For those who have seen me hobbling around the past few days and wondered "what's up," I've been feeling the constant weather/temperature changes aching deep inside my bones from a hip injury a few years ago. I'm taking pain medication, but anyone who knows me knows how much I loathe taking ANY medication.
I guess I'm part of the "walk it off and be stronger" generation.
However, to function in this world of daily housework, a family life and a busy job as a reporter, the medication is a necessary evil I have to endure.
I can't help but remember my grandmother struggling with Arthritis pain. (Trust me, I'm not comparing my situation to what she, or anyone suffering from Arthritis, experienced.)
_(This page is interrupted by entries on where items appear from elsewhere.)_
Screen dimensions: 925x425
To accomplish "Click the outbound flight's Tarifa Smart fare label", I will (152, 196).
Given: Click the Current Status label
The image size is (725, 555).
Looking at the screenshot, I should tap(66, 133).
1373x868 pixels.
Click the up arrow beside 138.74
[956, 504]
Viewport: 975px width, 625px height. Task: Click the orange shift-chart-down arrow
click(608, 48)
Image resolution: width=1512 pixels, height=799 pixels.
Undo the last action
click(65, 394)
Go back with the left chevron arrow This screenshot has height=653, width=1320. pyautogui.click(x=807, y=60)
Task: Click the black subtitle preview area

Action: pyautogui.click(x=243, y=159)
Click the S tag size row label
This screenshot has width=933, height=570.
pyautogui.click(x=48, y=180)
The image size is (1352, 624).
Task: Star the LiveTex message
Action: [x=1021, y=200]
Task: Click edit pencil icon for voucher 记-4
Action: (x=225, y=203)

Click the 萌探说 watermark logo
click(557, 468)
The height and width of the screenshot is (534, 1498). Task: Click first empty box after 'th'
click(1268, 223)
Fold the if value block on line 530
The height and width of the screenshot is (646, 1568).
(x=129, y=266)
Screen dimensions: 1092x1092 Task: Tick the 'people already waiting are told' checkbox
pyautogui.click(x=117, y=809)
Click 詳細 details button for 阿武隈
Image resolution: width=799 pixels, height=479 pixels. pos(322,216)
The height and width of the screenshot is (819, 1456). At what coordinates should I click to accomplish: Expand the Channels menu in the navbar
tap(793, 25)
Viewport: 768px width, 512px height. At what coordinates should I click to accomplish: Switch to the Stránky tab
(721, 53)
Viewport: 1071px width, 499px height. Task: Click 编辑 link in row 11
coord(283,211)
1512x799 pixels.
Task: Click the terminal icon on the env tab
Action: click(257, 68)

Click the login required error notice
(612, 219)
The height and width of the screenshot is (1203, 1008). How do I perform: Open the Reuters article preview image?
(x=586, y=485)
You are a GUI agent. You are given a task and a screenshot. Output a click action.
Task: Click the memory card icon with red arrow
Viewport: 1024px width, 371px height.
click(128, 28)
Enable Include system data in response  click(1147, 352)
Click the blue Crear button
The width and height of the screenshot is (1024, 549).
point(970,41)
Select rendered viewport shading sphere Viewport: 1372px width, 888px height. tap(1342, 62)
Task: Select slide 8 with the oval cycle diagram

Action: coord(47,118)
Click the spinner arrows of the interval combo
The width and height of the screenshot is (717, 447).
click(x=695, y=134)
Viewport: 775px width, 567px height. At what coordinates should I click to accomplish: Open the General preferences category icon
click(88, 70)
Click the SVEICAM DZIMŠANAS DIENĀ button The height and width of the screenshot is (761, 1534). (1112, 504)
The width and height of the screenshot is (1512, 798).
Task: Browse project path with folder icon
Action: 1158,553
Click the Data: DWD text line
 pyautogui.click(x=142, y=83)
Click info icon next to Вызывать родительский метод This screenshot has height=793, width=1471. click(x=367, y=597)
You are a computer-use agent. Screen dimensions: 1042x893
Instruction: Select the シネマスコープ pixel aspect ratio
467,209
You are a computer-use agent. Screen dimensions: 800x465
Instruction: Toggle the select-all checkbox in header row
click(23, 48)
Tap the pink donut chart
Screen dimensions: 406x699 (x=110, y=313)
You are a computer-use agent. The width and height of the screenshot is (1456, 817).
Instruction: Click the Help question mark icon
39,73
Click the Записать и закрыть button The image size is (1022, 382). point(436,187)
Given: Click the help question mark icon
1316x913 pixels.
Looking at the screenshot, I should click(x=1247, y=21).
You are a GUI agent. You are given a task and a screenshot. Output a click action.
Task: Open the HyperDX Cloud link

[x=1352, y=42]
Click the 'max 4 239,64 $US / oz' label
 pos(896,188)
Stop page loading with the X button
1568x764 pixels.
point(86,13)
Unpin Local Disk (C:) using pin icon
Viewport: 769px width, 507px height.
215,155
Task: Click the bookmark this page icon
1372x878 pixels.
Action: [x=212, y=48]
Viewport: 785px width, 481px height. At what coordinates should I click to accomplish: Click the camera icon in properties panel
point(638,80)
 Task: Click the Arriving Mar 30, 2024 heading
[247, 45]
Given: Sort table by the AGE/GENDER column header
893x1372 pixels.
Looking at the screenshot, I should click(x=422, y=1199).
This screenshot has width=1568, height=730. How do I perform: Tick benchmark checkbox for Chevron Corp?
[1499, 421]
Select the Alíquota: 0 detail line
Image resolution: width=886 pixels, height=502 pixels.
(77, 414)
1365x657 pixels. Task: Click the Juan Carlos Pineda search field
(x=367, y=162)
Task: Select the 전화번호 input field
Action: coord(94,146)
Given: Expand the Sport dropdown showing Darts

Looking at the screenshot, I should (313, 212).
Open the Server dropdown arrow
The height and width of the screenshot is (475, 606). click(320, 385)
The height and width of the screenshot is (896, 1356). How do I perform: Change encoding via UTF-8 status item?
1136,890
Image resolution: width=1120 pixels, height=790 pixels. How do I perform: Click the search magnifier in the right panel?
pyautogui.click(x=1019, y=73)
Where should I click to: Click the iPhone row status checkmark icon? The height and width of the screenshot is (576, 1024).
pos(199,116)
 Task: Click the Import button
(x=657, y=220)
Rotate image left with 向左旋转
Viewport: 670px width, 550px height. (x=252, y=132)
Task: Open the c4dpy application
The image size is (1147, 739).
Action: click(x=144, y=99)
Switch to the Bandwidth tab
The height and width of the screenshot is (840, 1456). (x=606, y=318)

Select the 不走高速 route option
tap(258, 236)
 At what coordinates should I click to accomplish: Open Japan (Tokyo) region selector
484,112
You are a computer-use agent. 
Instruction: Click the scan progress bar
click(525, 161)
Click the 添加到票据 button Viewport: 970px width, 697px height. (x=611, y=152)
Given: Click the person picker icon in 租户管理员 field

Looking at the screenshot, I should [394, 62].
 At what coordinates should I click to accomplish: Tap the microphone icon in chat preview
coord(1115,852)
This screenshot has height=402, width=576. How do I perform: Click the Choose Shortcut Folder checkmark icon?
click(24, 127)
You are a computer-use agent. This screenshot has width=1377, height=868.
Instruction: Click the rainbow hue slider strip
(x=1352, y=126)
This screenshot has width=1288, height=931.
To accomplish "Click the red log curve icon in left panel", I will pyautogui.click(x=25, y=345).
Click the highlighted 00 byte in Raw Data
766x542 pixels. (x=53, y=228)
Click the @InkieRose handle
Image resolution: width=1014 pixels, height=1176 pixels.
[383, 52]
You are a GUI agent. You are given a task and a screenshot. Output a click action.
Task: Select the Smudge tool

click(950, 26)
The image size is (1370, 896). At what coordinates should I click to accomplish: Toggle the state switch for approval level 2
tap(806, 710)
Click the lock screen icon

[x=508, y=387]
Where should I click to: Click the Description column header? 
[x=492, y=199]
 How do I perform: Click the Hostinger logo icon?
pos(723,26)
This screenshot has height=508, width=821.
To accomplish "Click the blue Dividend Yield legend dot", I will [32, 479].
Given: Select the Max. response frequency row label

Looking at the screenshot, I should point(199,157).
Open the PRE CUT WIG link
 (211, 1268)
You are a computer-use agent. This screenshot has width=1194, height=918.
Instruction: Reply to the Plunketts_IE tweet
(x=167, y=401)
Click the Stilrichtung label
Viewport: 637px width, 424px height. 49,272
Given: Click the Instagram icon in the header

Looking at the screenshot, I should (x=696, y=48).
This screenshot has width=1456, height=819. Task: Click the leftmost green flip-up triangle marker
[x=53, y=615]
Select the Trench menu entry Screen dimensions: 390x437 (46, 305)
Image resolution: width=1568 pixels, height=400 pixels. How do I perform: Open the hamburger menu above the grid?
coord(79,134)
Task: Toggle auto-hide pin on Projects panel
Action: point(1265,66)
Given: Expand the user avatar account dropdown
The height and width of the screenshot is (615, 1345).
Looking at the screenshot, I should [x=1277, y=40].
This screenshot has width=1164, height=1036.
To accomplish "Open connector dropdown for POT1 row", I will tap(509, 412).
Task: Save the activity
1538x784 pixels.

Grandma Iva wouldn't be able to stand after sitting for a while. I remember how much it hurt me to watch her refuse any help and then crawl and pull her way up to a standing position, grimacing every inch of the way. Bones creaking as she straightened up, she would smile and say, "It's just a reminder of better days."
Between you and me, I thought she was a little crazy. Who in their right mind would consider so much pain a good thing?
While I know my current pain is nothing compared to what she endured, I think I understand what she meant a little more today, at age 45, then I did when I was a child. Pain is an integral part of life.
Limping along, I can't help but recall various pain-filled milestones of life, including:
* Watching my children take those uneasy first steps. I'm sure the bumps incurred along the way to mobility were worth each tumble as the world opened up to them,
* Bandaging scraped knees from racing fiascos (whether foot or bicycle). Heck, I drove a mini-bike up the wall of our old house when I was 12-years-old. My dad was the first to pick me up, wipe the blood off my knees and help put me back on the bike. I learned to keep trying from that incident,
* Hugging away the pain of being teased by people who are supposed to be your friends. I couldn't help but shed a few tears in remembrance of my own school days when my children needed their first hugs after this experience,
* Seeing my mother put in a healthcare facility as cancer took away our family's ability to take care of her. It hurts to be told "you can't help her anymore," but the people at the facility that took care of her became part of our extended family, and then a few years later
* Watching my stepmother lose her legs because of diabetes, but not her delightful, loving and gentle spirit.
In the face of an inevitable outcome, I watched three of the most important women in my life struggle in pain with peace in their hearts and a collective smile on their faces.
I don't know where this saying comes from, but I believe it's what my Grandma Iva meant: If there is pain, it's because you are alive to experience it. The greatest pain in life is not to die, but to ignore the joy of being alive in good or bad times.
What's this got to do with cooking?
Well, my wonderful husband and loving family have deemed that I can't do anything this weekend.
"You're going to sit down for once and take it easy," hubby informed me Friday of how I was spending my upcoming weekend.
Although we've gotten out today (Saturday) to run some errands and have lunch in Terre Haute, I'm apparently going home to my recliner.
"I'm still full," was my reply to the question regarding dinner. "I guess I want some potato chips and dip."
To make our Potato Chip Dip, you need the following:
1 8 oz. cream cheese (room temperature)
1 5 oz. jar Kraft Old English cheddar cheese
1/2 cup shredded sharp cheddar cheese
1/4 tsp. onion or garlic powder
1/4 c. milk (you might not use it all)
Completely mix together in a bowl before refrigerating for at least 30 minutes before serving. Add cayenne pepper or crushed red chili flakes to your taste, if wanted. I like black pepper in mine!
You can make a sweeter version of the dip by replacing two of the ingredients with a 5 oz. jar Kraft Old English pimento cheese and 1/4 tsp. sugar.